New exhibition “The World According to Ecology,” now on display in Gund Hall, traces the ongoing pluralization of the field of ecology and offers considerations on its cultural significance globally. Harvard Graduate School of Design doctoral students Daniel Daou and Pablo Pérez-Ramos (both DDes ’16) have synthesized ideas and content that include research from the group GSD Ecological Thinking as well as material from their ongoing preparation for New Geographies 08: Island, of which they are co-editors.

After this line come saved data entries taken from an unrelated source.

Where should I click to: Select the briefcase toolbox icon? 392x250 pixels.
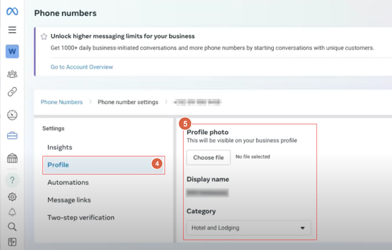(12, 137)
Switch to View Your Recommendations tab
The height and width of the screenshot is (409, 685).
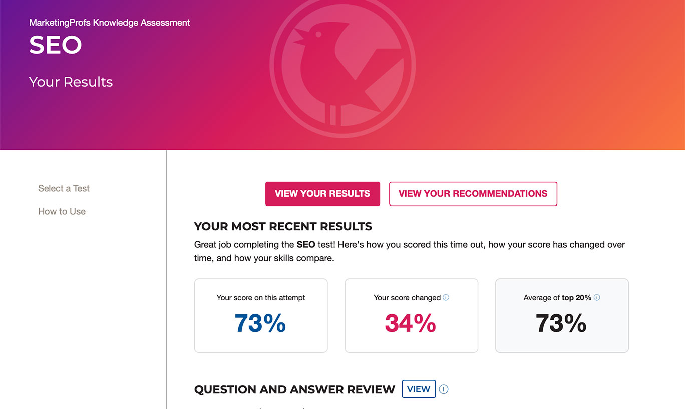point(473,194)
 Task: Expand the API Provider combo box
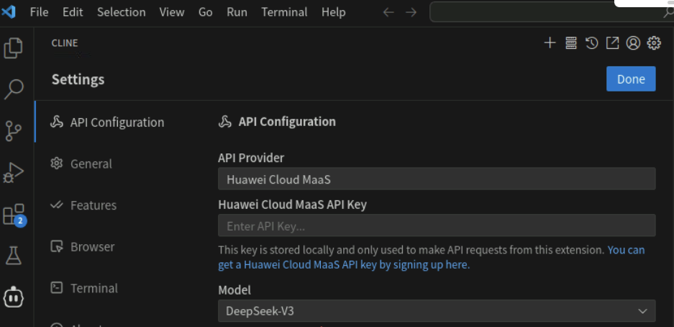pos(436,179)
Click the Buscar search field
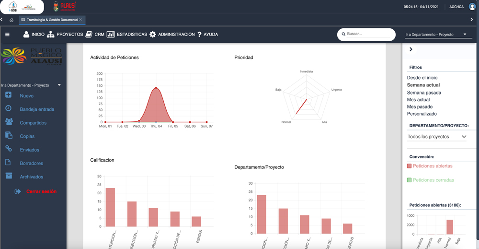479x249 pixels. pyautogui.click(x=368, y=34)
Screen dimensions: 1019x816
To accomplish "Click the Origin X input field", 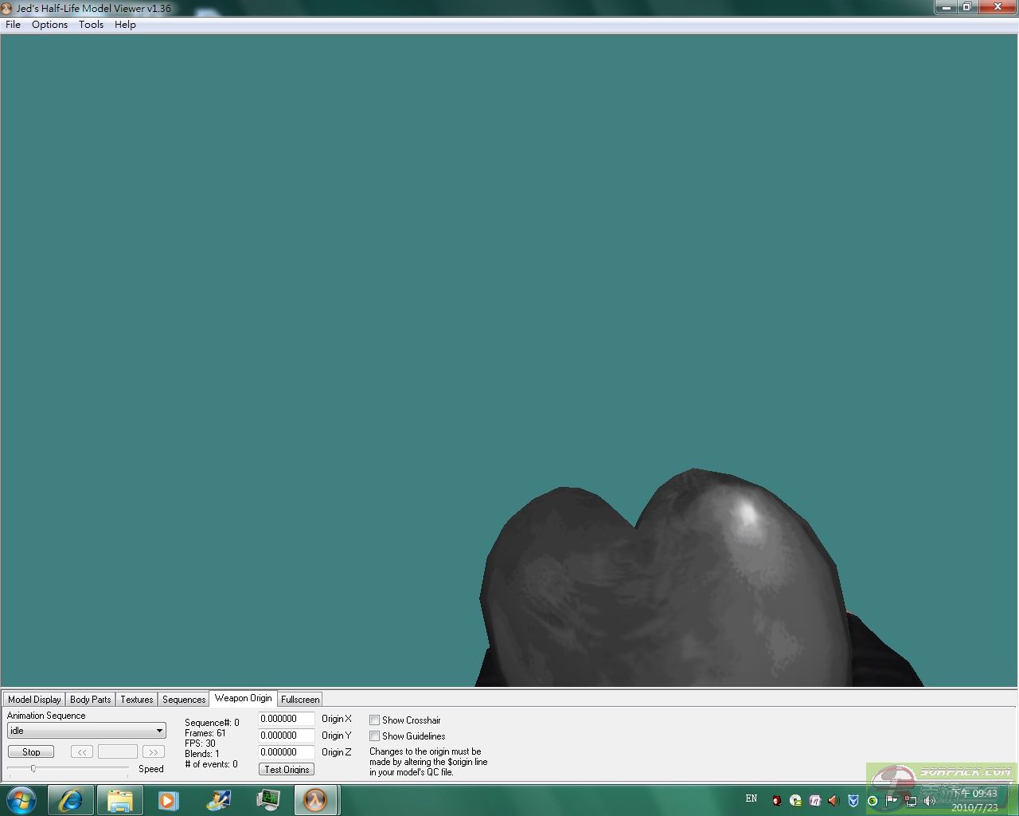I will click(286, 719).
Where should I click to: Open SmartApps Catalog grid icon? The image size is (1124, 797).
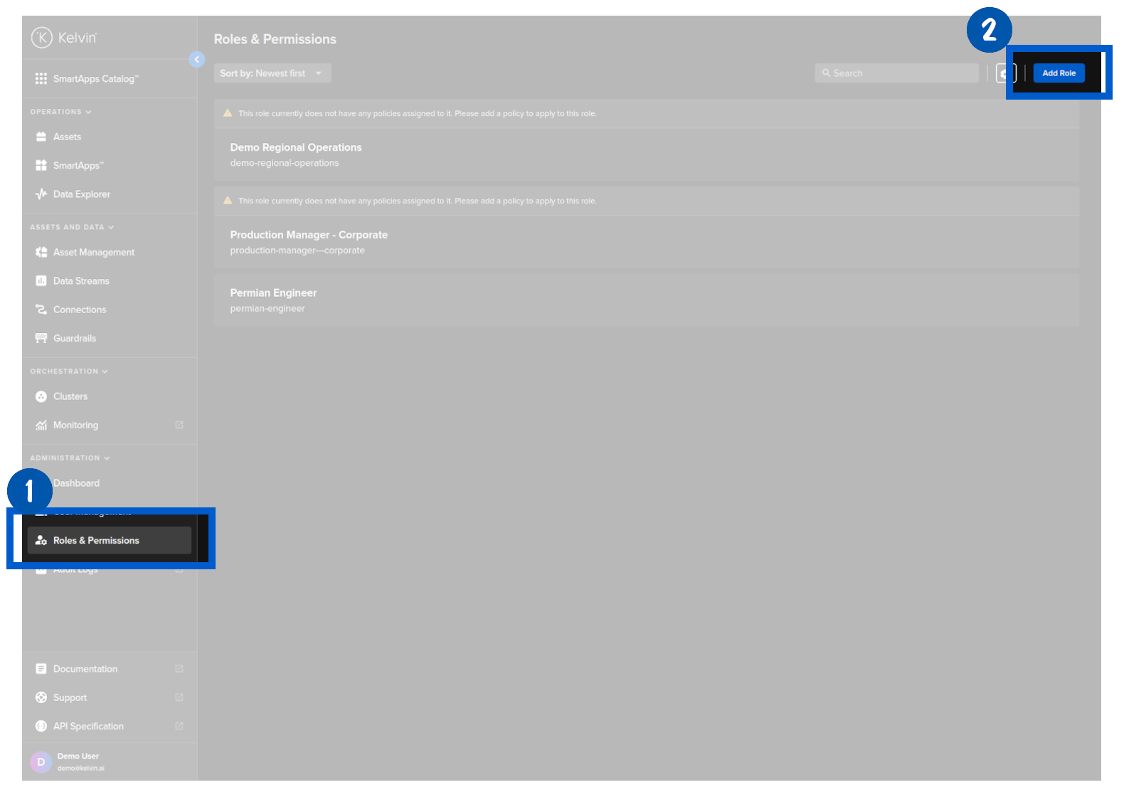(x=41, y=79)
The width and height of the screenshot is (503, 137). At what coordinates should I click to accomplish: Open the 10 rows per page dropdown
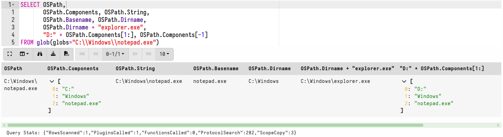(x=164, y=54)
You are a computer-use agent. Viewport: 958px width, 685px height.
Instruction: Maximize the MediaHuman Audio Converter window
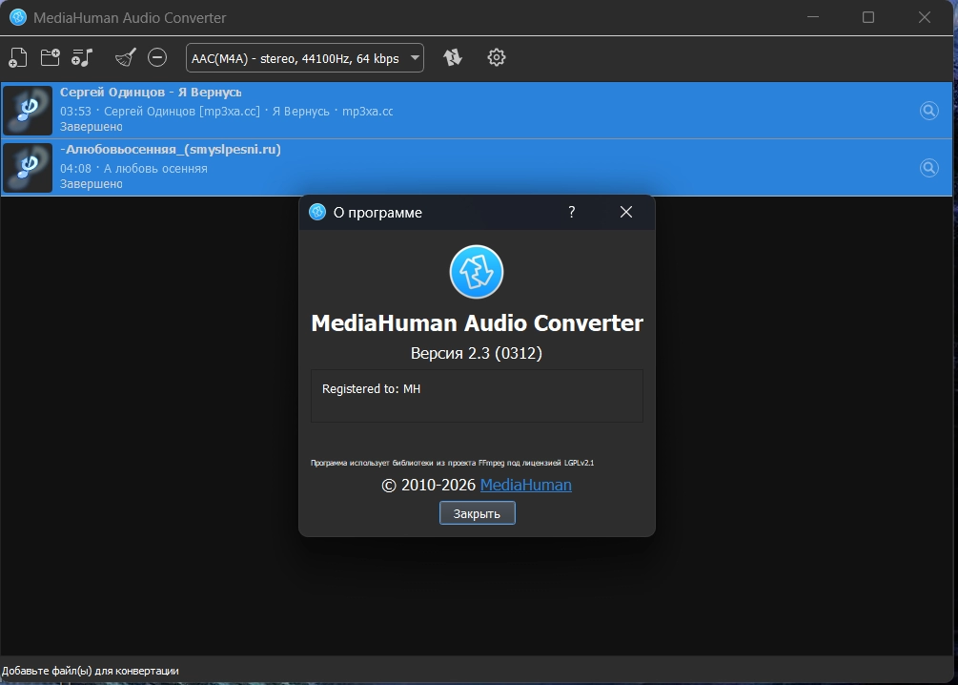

“We want to show ecology’s exceptional fertility in terms of the sheer number of ideas and concepts it has produced through its association with fields ranging from anthropology to economics, and from thermodynamics to religion,” Daou and Pérez-Ramos explain. “But we also want to comment on its disciplinary promiscuity. What meanings has ecology acquired, or shed, when every field has adopted it either as a modifier, as in the term ‘ecological,’ or as a subject, as in the term ‘ecology’?”
Daou and Pérez-Ramos have performed a wide survey of existing scholarship and historiographical material on ecology, from Donald Worster’s Nature’s Economy to more recent work from figures like Anna Bramwell and Sharon Kingsland. Daou and Pérez-Ramos posit that if ecology can be employed as both a subject and a modifier—“urban ecology” versus “ecological urbanism”—then the field must look beyond disciplinary fixations.
The exhibition comprises a visual display of timelines that trace over 30 fields from 1700 to today, demonstrating their interconnectivity, convergence, and divergence. A text panel offers considerations on the oppositions and metanarratives therein, and on the possibility of a so-called “ecological ecology.”
The exhibition also previews the topics at hand in the forthcoming installment of the New Geographies journal that Daou and Pérez-Ramos are co-editing. Titled New Geographies 08: Island, the volume will apply the figure of the island as a means of exploring the concept of boundaries, and what, if anything, exists outside such boundaries. As such, Daou and Pérez-Ramos felt inspired to examine what ecology is as well as what it is not. “One of the biggest challenges, as [Sharon] Kingsland observes, is that the history of ecology is an ecological problem itself,” they note. “It is very hard to draw a boundary and stop making connections.”
“The World According to Ecology” is now on display until January 15, 2016, on the second floor of Gund Hall, outside the exit to Piper Auditorium. New Geographies 08: Island will be published in September 2016.